Collected data
******
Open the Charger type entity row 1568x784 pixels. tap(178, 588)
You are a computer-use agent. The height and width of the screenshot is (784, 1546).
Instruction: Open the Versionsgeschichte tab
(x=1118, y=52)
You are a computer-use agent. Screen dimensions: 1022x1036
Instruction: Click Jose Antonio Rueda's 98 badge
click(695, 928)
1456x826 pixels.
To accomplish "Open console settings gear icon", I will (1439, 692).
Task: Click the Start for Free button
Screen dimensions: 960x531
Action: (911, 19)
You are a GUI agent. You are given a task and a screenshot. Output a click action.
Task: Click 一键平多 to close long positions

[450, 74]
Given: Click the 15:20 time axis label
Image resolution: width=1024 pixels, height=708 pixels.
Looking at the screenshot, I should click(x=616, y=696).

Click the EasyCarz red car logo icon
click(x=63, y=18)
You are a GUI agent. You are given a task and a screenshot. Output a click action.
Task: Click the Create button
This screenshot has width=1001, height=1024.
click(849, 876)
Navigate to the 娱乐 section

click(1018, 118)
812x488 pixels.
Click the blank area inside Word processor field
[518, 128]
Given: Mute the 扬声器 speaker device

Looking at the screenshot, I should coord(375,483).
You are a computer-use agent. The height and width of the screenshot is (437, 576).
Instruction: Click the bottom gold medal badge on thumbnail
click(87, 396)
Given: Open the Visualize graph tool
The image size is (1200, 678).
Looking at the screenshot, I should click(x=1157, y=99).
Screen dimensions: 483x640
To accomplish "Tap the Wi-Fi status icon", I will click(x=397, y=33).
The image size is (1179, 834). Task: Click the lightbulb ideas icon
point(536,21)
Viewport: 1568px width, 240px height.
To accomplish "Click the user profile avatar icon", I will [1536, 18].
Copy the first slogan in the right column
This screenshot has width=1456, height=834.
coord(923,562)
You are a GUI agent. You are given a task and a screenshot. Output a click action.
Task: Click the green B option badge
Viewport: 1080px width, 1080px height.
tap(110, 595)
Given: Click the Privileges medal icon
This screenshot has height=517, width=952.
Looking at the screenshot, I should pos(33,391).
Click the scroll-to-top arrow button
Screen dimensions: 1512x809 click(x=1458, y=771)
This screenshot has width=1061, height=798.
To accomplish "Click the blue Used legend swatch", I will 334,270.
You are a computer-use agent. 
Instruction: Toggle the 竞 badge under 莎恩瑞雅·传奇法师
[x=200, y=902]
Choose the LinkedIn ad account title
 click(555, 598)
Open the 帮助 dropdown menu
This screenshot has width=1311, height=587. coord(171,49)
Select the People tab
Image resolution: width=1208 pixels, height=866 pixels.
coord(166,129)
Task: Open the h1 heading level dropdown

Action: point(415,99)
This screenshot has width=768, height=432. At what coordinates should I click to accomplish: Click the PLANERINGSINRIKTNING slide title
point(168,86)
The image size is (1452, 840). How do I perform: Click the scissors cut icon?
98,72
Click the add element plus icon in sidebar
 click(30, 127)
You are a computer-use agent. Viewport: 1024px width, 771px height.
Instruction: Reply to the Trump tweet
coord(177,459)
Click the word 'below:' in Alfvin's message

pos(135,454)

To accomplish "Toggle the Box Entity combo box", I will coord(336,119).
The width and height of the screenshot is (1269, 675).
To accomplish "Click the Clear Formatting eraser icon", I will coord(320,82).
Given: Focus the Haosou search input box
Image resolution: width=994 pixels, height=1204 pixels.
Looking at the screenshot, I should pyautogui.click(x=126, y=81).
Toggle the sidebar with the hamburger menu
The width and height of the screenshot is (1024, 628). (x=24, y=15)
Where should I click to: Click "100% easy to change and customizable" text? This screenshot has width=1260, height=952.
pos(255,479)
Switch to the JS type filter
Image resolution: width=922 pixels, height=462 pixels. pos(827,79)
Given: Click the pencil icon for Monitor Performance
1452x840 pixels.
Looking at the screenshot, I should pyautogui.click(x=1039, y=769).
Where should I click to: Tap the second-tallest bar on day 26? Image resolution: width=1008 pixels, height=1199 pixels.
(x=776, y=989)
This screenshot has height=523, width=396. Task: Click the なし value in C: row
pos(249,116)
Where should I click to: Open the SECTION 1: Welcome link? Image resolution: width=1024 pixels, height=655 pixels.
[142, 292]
******
• [WHAT THE EXERCISE ASKS]: Output the entire data exactly, line for line.

• [WRITTEN ANSWER]:
Open the Charger type entity row 1568x784 pixels. tap(178, 588)
You are a computer-use agent. The height and width of the screenshot is (784, 1546).
Instruction: Open the Versionsgeschichte tab
(x=1118, y=52)
You are a computer-use agent. Screen dimensions: 1022x1036
Instruction: Click Jose Antonio Rueda's 98 badge
click(695, 928)
1456x826 pixels.
To accomplish "Open console settings gear icon", I will (1439, 692).
Task: Click the Start for Free button
Screen dimensions: 960x531
Action: (911, 19)
You are a GUI agent. You are given a task and a screenshot. Output a click action.
Task: Click 一键平多 to close long positions

[450, 74]
Given: Click the 15:20 time axis label
Image resolution: width=1024 pixels, height=708 pixels.
Looking at the screenshot, I should click(x=616, y=696).

Click the EasyCarz red car logo icon
click(x=63, y=18)
You are a GUI agent. You are given a task and a screenshot. Output a click action.
Task: Click the Create button
This screenshot has width=1001, height=1024.
click(849, 876)
Navigate to the 娱乐 section

click(1018, 118)
812x488 pixels.
Click the blank area inside Word processor field
[518, 128]
Given: Mute the 扬声器 speaker device

Looking at the screenshot, I should coord(375,483).
You are a computer-use agent. The height and width of the screenshot is (437, 576).
Instruction: Click the bottom gold medal badge on thumbnail
click(87, 396)
Given: Open the Visualize graph tool
The image size is (1200, 678).
Looking at the screenshot, I should click(x=1157, y=99).
Screen dimensions: 483x640
To accomplish "Tap the Wi-Fi status icon", I will click(x=397, y=33).
The image size is (1179, 834). Task: Click the lightbulb ideas icon
point(536,21)
Viewport: 1568px width, 240px height.
To accomplish "Click the user profile avatar icon", I will [1536, 18].
Copy the first slogan in the right column
This screenshot has width=1456, height=834.
coord(923,562)
You are a GUI agent. You are given a task and a screenshot. Output a click action.
Task: Click the green B option badge
Viewport: 1080px width, 1080px height.
tap(110, 595)
Given: Click the Privileges medal icon
This screenshot has height=517, width=952.
Looking at the screenshot, I should pos(33,391).
Click the scroll-to-top arrow button
Screen dimensions: 1512x809 click(x=1458, y=771)
This screenshot has width=1061, height=798.
To accomplish "Click the blue Used legend swatch", I will 334,270.
You are a computer-use agent. 
Instruction: Toggle the 竞 badge under 莎恩瑞雅·传奇法师
[x=200, y=902]
Choose the LinkedIn ad account title
 click(555, 598)
Open the 帮助 dropdown menu
This screenshot has width=1311, height=587. coord(171,49)
Select the People tab
Image resolution: width=1208 pixels, height=866 pixels.
coord(166,129)
Task: Open the h1 heading level dropdown

Action: point(415,99)
This screenshot has width=768, height=432. At what coordinates should I click to accomplish: Click the PLANERINGSINRIKTNING slide title
point(168,86)
The image size is (1452, 840). How do I perform: Click the scissors cut icon?
98,72
Click the add element plus icon in sidebar
 click(30, 127)
You are a computer-use agent. Viewport: 1024px width, 771px height.
Instruction: Reply to the Trump tweet
coord(177,459)
Click the word 'below:' in Alfvin's message

pos(135,454)

To accomplish "Toggle the Box Entity combo box", I will coord(336,119).
The width and height of the screenshot is (1269, 675).
To accomplish "Click the Clear Formatting eraser icon", I will coord(320,82).
Given: Focus the Haosou search input box
Image resolution: width=994 pixels, height=1204 pixels.
Looking at the screenshot, I should pyautogui.click(x=126, y=81).
Toggle the sidebar with the hamburger menu
The width and height of the screenshot is (1024, 628). (x=24, y=15)
Where should I click to: Click "100% easy to change and customizable" text? This screenshot has width=1260, height=952.
pos(255,479)
Switch to the JS type filter
Image resolution: width=922 pixels, height=462 pixels. pos(827,79)
Given: Click the pencil icon for Monitor Performance
1452x840 pixels.
Looking at the screenshot, I should pyautogui.click(x=1039, y=769).
Where should I click to: Tap the second-tallest bar on day 26? Image resolution: width=1008 pixels, height=1199 pixels.
(x=776, y=989)
This screenshot has height=523, width=396. Task: Click the なし value in C: row
pos(249,116)
Where should I click to: Open the SECTION 1: Welcome link? Image resolution: width=1024 pixels, height=655 pixels.
[142, 292]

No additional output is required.